At the 66th CFA Institute Annual Conference held in Singapore in May, I had the honour and pleasure of interviewing Nalaka Godahewa, the Chairman of the Securities and Exchange Commission (SEC) of Sri Lanka, on the development of the country’s capital markets.
Godahewa was appointed the Chairman of the SEC on August 28, 2012. Known for his turnaround skill, he has steered Sri Lanka Insurance into a leading insurer (recording more than 30 percent growth) and revitalized Lanka Hospitals to become an industry benchmark for service excellence in healthcare at an affordable price. He is also credited for the successful introduction of a master plan for the tourism industry and for efficiently running the administration as head of tourism. Not afraid to voice his opinions and take a stand on matters of principle, he resigned from three of four chairmanship positions he held as part of his responsibilities at Sri Lanka Tourism.
Shortly after taking the helm at the SEC, Godahewa started a consultation process with the industry to understand the problems and remove a number of ad hoc regulations. In November 2012, the SEC, together with the Colombo Stock Exchange (CSE) and key industry stakeholders, unveiled a 10-point plan to revitalize the capital markets.

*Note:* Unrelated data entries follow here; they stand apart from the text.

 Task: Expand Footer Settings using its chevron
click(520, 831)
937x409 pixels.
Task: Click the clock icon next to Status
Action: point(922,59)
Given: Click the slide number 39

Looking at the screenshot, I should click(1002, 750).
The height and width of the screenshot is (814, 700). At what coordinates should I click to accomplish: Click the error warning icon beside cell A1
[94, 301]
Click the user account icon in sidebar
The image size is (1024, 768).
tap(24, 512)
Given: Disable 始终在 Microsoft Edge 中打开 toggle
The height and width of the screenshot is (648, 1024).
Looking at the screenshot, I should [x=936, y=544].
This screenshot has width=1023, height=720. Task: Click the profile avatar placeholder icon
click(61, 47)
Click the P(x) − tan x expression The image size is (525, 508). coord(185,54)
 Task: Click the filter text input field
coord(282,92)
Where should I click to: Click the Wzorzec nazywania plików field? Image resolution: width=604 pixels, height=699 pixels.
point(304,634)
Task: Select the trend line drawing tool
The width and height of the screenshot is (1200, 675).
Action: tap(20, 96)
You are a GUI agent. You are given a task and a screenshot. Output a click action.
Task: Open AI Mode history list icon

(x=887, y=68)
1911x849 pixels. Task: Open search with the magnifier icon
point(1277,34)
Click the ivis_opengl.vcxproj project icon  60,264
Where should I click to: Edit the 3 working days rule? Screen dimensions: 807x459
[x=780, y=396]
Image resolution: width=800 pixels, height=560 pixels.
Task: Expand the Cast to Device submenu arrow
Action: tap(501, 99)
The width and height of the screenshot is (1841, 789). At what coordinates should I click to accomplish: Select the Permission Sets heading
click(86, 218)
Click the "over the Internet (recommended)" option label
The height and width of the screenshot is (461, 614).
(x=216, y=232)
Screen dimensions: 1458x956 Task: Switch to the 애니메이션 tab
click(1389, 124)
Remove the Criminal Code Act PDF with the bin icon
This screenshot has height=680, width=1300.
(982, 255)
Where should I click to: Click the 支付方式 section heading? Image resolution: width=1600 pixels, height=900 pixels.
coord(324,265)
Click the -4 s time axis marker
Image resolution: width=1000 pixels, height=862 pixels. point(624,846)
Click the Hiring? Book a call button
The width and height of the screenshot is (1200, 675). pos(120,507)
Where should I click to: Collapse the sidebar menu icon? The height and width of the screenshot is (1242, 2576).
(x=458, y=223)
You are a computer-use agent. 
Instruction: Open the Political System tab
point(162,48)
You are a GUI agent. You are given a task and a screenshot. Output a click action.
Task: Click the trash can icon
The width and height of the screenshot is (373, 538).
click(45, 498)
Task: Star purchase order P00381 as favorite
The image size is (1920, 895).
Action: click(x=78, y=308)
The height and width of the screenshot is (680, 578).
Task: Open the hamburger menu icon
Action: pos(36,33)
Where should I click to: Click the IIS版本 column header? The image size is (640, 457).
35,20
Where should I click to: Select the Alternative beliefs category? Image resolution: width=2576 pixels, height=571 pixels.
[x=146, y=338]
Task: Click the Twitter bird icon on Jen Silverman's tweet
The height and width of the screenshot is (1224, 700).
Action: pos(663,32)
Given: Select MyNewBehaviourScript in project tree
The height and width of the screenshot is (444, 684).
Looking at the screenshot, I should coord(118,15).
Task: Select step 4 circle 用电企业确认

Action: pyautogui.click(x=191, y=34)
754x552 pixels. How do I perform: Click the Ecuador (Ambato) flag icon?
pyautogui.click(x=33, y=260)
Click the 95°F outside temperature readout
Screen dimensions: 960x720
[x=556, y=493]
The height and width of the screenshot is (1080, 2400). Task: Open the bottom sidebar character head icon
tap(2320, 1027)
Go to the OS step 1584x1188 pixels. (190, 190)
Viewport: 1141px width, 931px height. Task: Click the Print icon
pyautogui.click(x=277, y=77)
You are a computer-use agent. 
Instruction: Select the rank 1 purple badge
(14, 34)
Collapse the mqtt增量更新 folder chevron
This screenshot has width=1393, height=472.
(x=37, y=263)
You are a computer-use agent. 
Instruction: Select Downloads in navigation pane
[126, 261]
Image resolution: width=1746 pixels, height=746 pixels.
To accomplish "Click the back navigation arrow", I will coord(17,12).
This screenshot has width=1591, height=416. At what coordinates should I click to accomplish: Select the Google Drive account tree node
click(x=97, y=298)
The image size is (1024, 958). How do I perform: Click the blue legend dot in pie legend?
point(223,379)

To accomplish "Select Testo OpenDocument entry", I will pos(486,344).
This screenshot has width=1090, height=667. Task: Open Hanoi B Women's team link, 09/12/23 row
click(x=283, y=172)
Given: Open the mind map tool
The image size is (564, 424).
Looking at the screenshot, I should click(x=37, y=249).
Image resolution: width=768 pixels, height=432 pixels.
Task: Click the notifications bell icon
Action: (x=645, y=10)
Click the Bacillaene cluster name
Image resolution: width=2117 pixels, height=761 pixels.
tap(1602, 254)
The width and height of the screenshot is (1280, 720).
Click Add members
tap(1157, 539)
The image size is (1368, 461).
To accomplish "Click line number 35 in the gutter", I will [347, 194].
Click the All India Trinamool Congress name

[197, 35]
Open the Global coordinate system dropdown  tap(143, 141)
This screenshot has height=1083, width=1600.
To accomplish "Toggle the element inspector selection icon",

These points can be broadly summarized into four categories:
The first area is to improve the liquidity of the market. Godahewa explains that this starts with increasing the participation rate of foreigners, educating retail participants about investing and communicating well with the media. One of the problems in the past, according to Godahewa, was due to misinformation being fed to the public, thus leading to the negative sentiment. He hopes that this education process will help rebuild investor confidence and double the local participation from 700,000 to 1.4 million Central Depository System (CDS) accounts by 2016. The next step is to increase the market capitalization of the CSE. Sri Lanka has many successful companies in both the private and public sectors; currently only 5 percent of these companies are listed. Tax incentives and the growing need for financing are the likely catalysts to encourage these companies to list. Godahewa hopes to increase the numbers from 287 currently to 400 in 2016, with market capitalization increasing from US $ 20 billion to US $ 50 billion. Finally, to create market depth, he hopes to grow the unit trust market where funds will be managed professionally and also create growth in the fund management industry.
The second area is to improve the market infrastructure. With docile markets over the past 20 years, trading systems are currently outdated. In order to meet the needs of market participants, he intends for an upgrade in the system’s technology to be of a global standard by 2016. This would include strengthening the risk management processes, enabling centralized clearing for counter-parties and instituting a delivery versus payment settlement solution for securities.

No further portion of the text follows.